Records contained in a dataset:
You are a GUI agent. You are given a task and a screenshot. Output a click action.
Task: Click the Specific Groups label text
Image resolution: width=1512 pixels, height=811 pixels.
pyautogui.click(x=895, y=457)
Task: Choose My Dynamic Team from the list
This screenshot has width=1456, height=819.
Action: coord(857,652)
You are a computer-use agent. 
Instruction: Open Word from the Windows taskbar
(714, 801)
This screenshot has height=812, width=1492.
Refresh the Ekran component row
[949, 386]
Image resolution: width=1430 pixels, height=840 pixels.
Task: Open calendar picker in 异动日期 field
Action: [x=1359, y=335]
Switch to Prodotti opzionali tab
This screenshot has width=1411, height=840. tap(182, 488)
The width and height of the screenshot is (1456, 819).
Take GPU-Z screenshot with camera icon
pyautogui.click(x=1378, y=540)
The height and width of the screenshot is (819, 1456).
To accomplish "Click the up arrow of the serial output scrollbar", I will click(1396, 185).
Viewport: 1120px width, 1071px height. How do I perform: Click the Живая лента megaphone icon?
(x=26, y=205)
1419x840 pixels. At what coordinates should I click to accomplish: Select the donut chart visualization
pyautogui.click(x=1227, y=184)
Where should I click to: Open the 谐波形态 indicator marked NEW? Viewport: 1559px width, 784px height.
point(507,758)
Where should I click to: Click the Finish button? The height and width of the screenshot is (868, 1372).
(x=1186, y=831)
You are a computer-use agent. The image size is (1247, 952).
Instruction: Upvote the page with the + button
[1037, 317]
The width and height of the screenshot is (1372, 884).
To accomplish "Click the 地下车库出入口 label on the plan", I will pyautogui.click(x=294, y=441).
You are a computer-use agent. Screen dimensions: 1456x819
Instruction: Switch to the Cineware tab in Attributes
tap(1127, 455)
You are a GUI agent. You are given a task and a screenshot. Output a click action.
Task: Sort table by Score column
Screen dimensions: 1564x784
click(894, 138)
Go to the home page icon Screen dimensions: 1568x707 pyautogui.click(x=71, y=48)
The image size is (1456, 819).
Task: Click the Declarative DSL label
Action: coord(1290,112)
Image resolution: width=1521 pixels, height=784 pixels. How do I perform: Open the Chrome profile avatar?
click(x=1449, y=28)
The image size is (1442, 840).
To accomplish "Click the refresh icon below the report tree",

- _Work required_
Each record needs to be duplicated exactly.

- _Response below_
You are a GUI agent. You are given a task and a screenshot. Output a click action.
Task: Click the Specific Groups label text
Image resolution: width=1512 pixels, height=811 pixels.
pyautogui.click(x=895, y=457)
Task: Choose My Dynamic Team from the list
This screenshot has width=1456, height=819.
Action: coord(857,652)
You are a computer-use agent. 
Instruction: Open Word from the Windows taskbar
(714, 801)
This screenshot has height=812, width=1492.
Refresh the Ekran component row
[949, 386]
Image resolution: width=1430 pixels, height=840 pixels.
Task: Open calendar picker in 异动日期 field
Action: [x=1359, y=335]
Switch to Prodotti opzionali tab
This screenshot has width=1411, height=840. tap(182, 488)
The width and height of the screenshot is (1456, 819).
Take GPU-Z screenshot with camera icon
pyautogui.click(x=1378, y=540)
The height and width of the screenshot is (819, 1456).
To accomplish "Click the up arrow of the serial output scrollbar", I will click(1396, 185).
Viewport: 1120px width, 1071px height. How do I perform: Click the Живая лента megaphone icon?
(x=26, y=205)
1419x840 pixels. At what coordinates should I click to accomplish: Select the donut chart visualization
pyautogui.click(x=1227, y=184)
Where should I click to: Open the 谐波形态 indicator marked NEW? Viewport: 1559px width, 784px height.
point(507,758)
Where should I click to: Click the Finish button? The height and width of the screenshot is (868, 1372).
(x=1186, y=831)
You are a computer-use agent. The image size is (1247, 952).
Instruction: Upvote the page with the + button
[1037, 317]
The width and height of the screenshot is (1372, 884).
To accomplish "Click the 地下车库出入口 label on the plan", I will pyautogui.click(x=294, y=441).
You are a computer-use agent. Screen dimensions: 1456x819
Instruction: Switch to the Cineware tab in Attributes
tap(1127, 455)
You are a GUI agent. You are given a task and a screenshot. Output a click action.
Task: Sort table by Score column
Screen dimensions: 1564x784
click(894, 138)
Go to the home page icon Screen dimensions: 1568x707 pyautogui.click(x=71, y=48)
The image size is (1456, 819).
Task: Click the Declarative DSL label
Action: coord(1290,112)
Image resolution: width=1521 pixels, height=784 pixels. How do I perform: Open the Chrome profile avatar?
click(x=1449, y=28)
The image size is (1442, 840).
To accomplish "Click the refresh icon below the report tree",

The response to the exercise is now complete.